ICS-CERT Publishes Two Advisories

In the midst of a dysfunctional government’s fiscal fiasco the DHS ICS-CERT published two control system security advisories yesterday, one a DNP3 advisory for Alstom e-Terracontrol and another HMI advisory for Wonderware InTouch.

Alstom Advisory

This advisory is for an improper input validation vulnerability reported by Adam Crain and Chris Sistrunk in a coordinated disclosure (#9 of 25 listed on the Project Robus web page). Alstom has produced a patch to mitigate this vulnerability and Adam and Chris have verified the efficacy of that patch.

ICS-CERT reports that a moderately skilled attacker could remotely exploit this vulnerability to execute a denial of service attack on the system.

Wonderware Advisory

This advisory is for an improper input validation vulnerability reported by Timur Yunusov, Alexey Osipov, and Ilya Karpov of the Positive Technologies Research Team in a coordinated disclosure. Wonderware has produced an updated version of InTouch that mitigates this vulnerability and the team from Positive Technologies has verified the efficacy of the new version. ICS-CERT had released this advisory to the US-CERT secure Portal library on October 03, 2013.

ICS-CERT reports that a relatively low skilled attacker could exploit this vulnerability to gain access to system information or execute a denial of service attack. ICS-CERT says that this vulnerability cannot be remotely exploited; they note that the “exploit is only triggered when a local user runs the vulnerable application and loads the malformed XML files” {page 2}. It seems clear that a remote exploit would be possible through a social engineering attack.

According to the Positive Technologies web site that organization reported this vulnerability to Invensys on 12-16-13 along with three other vulnerabilities in the same system.
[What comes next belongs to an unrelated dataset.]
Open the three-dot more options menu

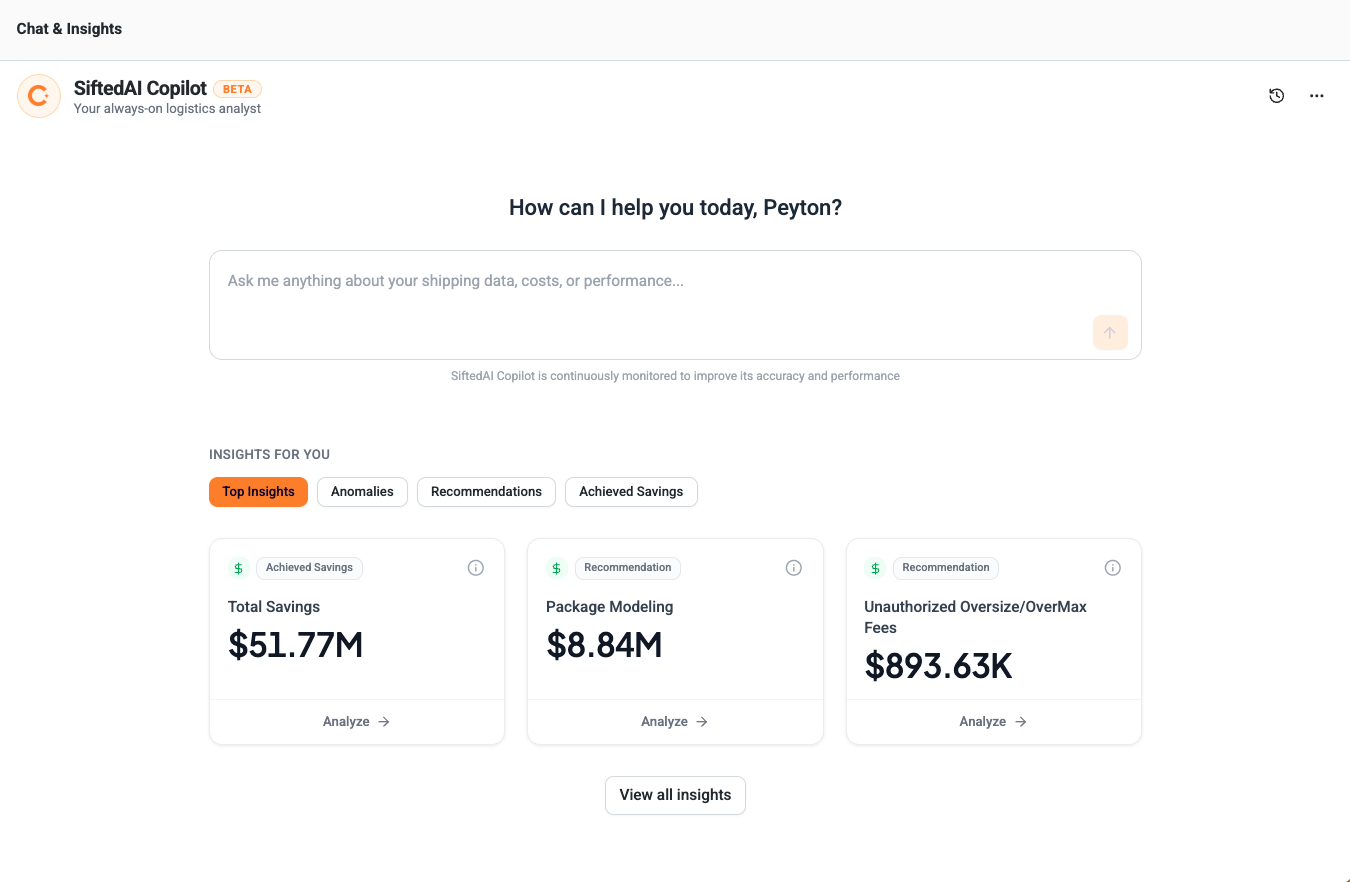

Those reported vulnerabilities were:

• PT-2013-40: Resource Exhaustion;

• PT-2013-38: Multiple SQL Injection vulnerabilities; and

• PT-2013-37: Multiple Cross Site Scripting (XSS).
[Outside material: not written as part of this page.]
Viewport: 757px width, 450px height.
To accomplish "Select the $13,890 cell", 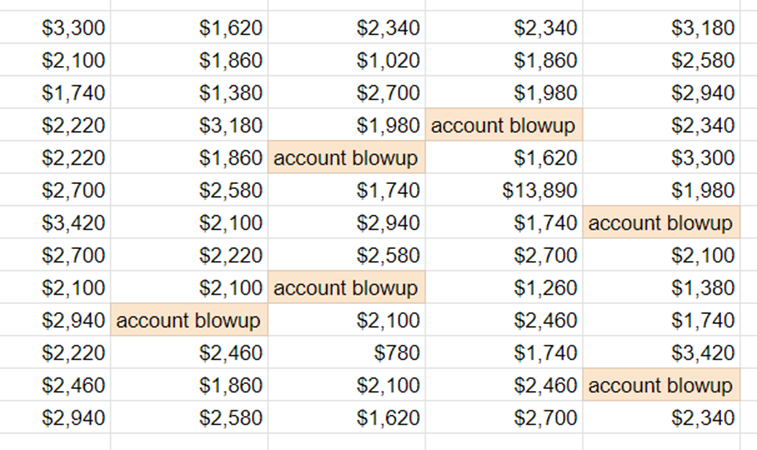I will tap(504, 190).

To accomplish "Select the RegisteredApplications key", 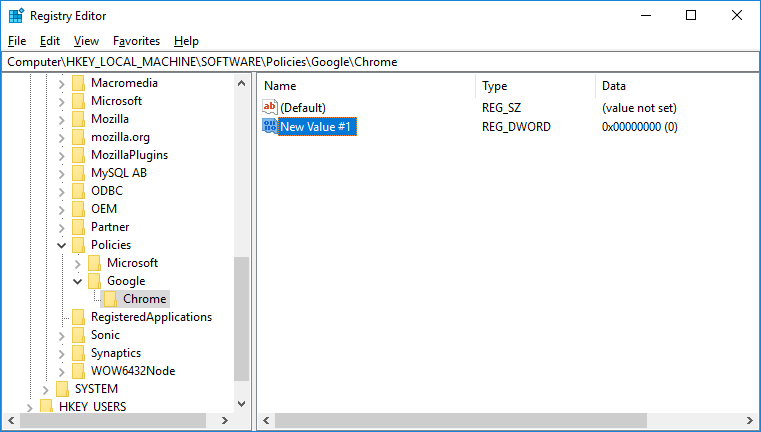I will [151, 317].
Positive Technologies reported that Invensys publicly reported all four vulnerabilities on October 6^th. It is not clear why ICS-CERT did not include these other, more serious, vulnerabilities in this advisory especially since Positive Technologies reports that the same Invensys update fixed all four vulnerabilities. The Wonderware notifications are only available to registered system owners so I cannot verify the Positive Technologies claims.